His workday was interrupted only twice, first, when we discovered that our main credit card had been shut down. We’re already down one card, and this one is our only card that doesn’t carry heavy international fees. When we called Capital One to start sorting out the issue, I was amused to note that the suspicious charges weren’t from the long slew of international purchases we’ve made lately but a handful of regular ones at Walmart.
I was using my Google Voice number over the campground’s wireless internet connection, and my calls kept getting dropped. Also, Capital One kept sending me offshore where I was being read to from a ridiculous script. Every time I got the right person on the phone, the call died, and I had to start over, reading off my credit card number and verifying my social security number. I was infuriated within minutes.
Finally, after an hour, it seemed as though I’d reached a dead end. Even if I managed to stay connected long enough to have someone send me a new card, I wasn’t sure where to have them send it. We’re heading to Tallinn, Estonia in the next day or two, but we don’t know if we can reserve ferry tickets with our last remaining credit card yet (it has yet to be tested internationally).
We tried to book our ferry online, but Tallink’s site seems to have a glitch that we couldn’t bypass. I couldn’t pick a hotel in Tallinn until I was sure we could get to Tallinn, so ultimately I just gave up on the whole mess. We’d have to sort it out tomorrow in town.
Running into another logistical problem totally stressed me out. I had been feeling kind of travel worn and was not in the mood to solve any more problems. Sensing that I wasn’t feeling great, Ben decided we should go to the nearby IKEA for dinner.
An easy four kilometer ride took us to the land of big box stores. We pulled up next to the building with the GPS reading .6 kilometers to go and we laughed that the store is so big, that we had to ride more than half kilometer just to get to the entrance. America knows how to shop big, but it seems that Sweden does it better.

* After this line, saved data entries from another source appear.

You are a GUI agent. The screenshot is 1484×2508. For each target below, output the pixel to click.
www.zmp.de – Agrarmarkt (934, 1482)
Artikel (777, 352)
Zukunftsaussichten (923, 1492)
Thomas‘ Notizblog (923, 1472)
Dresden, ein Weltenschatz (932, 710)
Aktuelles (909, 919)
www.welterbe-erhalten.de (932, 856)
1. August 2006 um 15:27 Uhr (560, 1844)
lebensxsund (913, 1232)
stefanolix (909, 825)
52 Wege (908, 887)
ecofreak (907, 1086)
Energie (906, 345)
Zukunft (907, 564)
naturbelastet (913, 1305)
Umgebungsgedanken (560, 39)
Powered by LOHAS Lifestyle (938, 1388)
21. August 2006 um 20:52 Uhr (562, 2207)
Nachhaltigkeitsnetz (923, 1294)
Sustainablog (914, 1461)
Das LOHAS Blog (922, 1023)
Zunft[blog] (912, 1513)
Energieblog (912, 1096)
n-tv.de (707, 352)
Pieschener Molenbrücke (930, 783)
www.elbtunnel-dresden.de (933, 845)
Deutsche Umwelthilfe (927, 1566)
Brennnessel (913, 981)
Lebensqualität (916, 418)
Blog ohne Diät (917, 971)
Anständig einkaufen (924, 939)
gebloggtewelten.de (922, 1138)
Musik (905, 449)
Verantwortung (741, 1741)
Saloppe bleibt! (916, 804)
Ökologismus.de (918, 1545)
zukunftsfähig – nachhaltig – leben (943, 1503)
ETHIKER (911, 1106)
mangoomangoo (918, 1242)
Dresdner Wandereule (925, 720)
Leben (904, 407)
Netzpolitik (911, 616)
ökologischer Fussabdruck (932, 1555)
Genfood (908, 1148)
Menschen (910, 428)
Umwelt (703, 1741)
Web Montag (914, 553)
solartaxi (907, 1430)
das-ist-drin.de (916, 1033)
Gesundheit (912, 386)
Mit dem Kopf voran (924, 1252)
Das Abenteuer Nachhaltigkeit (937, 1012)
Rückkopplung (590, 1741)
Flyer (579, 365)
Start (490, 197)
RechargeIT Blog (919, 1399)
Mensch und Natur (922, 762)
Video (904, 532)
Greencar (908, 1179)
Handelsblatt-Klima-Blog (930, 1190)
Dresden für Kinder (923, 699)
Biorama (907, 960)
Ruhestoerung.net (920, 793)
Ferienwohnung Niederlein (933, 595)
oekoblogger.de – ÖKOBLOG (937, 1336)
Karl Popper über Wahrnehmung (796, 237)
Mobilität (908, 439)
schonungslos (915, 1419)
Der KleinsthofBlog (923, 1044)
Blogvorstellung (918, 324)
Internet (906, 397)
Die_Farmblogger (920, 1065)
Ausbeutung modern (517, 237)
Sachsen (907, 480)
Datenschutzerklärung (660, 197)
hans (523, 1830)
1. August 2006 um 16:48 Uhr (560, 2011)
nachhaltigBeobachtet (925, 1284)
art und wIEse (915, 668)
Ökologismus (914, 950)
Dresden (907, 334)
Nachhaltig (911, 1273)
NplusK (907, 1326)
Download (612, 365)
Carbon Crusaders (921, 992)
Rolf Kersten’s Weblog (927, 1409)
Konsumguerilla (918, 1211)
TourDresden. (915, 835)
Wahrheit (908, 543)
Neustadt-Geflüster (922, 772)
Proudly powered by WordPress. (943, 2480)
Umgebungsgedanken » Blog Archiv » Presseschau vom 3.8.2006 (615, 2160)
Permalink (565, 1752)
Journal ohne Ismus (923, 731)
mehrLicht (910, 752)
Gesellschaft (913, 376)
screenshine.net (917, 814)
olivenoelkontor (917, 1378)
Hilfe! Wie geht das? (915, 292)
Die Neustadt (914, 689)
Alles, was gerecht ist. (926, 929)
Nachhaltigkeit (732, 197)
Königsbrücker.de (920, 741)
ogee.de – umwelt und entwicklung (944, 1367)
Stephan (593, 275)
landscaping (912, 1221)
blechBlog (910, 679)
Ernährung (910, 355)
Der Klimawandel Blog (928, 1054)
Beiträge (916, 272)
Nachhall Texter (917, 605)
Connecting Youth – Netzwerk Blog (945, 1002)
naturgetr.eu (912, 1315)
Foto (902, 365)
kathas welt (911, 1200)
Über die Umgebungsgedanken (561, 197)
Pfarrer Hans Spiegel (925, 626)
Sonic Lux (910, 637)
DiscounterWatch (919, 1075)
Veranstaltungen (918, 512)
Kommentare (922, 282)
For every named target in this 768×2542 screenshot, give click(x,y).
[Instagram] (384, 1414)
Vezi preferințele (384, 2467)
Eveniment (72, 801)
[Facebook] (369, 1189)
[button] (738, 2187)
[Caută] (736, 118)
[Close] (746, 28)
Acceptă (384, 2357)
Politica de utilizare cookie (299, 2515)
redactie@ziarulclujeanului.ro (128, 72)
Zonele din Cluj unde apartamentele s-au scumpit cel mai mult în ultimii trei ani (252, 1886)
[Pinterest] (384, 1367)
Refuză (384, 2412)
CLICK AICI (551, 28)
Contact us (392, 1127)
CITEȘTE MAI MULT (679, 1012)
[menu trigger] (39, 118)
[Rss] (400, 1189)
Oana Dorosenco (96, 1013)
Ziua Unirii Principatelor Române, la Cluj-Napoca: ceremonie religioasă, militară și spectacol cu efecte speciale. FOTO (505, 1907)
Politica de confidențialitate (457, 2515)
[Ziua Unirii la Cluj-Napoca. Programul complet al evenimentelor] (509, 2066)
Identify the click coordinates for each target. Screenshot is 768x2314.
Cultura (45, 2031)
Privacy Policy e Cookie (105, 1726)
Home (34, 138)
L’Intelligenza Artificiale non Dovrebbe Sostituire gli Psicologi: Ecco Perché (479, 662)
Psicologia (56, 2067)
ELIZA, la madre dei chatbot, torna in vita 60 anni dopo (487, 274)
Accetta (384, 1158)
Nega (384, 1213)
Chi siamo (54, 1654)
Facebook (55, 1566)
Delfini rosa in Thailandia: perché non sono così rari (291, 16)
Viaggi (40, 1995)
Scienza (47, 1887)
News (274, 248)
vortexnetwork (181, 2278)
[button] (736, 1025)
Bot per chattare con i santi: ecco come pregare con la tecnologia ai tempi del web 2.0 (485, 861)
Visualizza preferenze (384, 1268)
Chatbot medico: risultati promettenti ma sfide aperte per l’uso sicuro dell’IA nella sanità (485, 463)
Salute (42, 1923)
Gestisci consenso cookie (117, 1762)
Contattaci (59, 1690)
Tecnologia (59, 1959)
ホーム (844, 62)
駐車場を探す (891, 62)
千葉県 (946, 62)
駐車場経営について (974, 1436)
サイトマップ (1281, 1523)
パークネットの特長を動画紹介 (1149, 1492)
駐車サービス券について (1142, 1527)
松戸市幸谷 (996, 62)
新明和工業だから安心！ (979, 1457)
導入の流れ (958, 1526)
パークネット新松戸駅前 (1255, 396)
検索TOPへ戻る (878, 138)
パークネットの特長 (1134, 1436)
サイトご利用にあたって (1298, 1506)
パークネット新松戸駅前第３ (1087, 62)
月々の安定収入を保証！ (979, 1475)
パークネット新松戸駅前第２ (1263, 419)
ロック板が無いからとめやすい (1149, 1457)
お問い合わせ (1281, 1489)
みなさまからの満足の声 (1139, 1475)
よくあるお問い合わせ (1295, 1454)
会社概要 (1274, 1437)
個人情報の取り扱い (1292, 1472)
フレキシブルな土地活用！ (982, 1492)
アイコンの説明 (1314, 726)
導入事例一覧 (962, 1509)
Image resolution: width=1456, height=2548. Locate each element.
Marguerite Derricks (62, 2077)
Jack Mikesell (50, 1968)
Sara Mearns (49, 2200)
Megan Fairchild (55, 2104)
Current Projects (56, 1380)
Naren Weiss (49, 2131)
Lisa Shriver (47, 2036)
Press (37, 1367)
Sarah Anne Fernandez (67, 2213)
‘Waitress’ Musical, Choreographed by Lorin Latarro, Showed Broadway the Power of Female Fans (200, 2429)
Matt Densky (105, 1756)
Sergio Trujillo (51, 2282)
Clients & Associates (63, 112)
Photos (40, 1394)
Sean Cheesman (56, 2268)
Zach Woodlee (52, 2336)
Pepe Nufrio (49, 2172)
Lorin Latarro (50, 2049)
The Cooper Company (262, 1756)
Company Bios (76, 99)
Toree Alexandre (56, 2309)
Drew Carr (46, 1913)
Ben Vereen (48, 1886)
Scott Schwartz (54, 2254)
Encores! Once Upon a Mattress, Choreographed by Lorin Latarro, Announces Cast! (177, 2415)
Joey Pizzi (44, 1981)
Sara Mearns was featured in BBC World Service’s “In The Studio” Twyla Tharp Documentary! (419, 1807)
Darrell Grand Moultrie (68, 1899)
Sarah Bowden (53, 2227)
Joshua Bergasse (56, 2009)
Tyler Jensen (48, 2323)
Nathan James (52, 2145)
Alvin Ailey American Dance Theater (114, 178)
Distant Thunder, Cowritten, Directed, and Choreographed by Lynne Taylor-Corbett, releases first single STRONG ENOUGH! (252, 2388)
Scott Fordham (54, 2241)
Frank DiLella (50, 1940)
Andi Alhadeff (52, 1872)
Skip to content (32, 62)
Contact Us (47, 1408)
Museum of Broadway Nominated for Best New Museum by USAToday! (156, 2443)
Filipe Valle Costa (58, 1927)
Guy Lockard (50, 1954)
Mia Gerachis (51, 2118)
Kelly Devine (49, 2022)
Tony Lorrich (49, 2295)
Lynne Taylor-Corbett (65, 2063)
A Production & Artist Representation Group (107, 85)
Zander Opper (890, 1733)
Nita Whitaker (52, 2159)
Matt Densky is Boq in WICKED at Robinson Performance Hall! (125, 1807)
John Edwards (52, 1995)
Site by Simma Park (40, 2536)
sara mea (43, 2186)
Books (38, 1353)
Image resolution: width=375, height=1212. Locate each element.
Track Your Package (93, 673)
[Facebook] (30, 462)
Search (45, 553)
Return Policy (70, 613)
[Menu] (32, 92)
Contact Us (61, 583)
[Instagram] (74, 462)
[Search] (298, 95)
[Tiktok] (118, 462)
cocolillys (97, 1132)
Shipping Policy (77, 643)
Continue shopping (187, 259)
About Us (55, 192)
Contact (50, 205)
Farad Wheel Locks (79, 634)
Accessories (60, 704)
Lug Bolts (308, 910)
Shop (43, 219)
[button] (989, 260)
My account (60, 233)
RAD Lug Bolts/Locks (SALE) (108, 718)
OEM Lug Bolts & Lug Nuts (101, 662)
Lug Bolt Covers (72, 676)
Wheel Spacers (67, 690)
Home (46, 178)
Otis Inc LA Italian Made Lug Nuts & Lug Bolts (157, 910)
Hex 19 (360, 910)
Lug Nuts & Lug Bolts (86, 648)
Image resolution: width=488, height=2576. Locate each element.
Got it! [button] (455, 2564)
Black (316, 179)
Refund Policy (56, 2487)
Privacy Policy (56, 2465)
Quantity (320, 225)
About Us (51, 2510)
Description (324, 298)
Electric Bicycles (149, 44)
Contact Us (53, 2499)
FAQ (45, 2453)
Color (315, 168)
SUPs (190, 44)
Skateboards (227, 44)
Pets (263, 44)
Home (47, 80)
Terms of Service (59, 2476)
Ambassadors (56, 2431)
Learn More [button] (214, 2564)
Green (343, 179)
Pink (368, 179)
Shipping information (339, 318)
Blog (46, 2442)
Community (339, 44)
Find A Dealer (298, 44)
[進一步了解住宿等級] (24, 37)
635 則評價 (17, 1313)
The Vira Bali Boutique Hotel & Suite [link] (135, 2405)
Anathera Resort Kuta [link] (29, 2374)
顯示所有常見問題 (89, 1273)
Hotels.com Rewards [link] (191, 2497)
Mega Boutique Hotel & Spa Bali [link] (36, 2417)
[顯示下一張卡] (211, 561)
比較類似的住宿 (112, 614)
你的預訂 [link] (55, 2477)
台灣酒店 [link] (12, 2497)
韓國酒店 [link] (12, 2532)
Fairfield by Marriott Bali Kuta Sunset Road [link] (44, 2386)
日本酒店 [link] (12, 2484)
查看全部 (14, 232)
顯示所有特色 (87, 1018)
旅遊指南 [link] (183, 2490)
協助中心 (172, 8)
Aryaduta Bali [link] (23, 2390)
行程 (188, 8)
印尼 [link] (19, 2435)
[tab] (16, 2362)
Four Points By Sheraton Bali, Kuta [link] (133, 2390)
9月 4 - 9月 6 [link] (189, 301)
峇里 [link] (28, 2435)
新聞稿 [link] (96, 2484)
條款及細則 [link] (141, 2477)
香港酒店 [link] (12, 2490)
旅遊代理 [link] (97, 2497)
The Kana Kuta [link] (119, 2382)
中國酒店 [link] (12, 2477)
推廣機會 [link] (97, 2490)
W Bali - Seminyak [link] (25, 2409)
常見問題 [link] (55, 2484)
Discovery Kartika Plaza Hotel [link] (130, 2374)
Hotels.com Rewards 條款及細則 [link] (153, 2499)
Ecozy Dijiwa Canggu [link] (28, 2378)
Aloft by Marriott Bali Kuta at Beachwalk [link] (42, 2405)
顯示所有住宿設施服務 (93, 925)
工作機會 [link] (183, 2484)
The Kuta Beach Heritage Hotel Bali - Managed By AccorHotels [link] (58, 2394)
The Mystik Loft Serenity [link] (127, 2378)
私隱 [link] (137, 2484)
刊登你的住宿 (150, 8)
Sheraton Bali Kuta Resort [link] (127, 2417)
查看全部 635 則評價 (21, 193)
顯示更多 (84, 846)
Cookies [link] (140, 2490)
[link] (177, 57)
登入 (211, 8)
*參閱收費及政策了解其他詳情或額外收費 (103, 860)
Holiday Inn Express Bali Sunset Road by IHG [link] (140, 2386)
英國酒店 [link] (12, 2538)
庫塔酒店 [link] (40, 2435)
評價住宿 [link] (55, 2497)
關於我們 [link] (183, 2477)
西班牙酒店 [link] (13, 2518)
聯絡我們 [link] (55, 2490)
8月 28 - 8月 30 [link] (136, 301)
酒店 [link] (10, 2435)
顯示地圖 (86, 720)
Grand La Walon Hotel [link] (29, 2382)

The store was truly gigantic, putting our Draper IKEA to shame. We arrived with a half hour until closing time, so eating a proper dinner was out of the question. Instead, we wandered around the bottom level of the store, watching frantic shoppers try to wrap up their purchases before closing and checking out an epic selection of Iranian rugs. Before we left, we settled on some snack bar fare, some ice cream and some strange looking pizza slices before calling it a night and heading back to camp (Ben’s note: The ice cream machine was completely awesome. Upon purchasing a cone, they give you an empty cone and a coin. You place the cone in a machine, put the coin in the slot, and watch as the cone is raised to the nozzle and then automatically filled). With our adventure concluded, Ben got right back to work until long after I’d fallen asleep.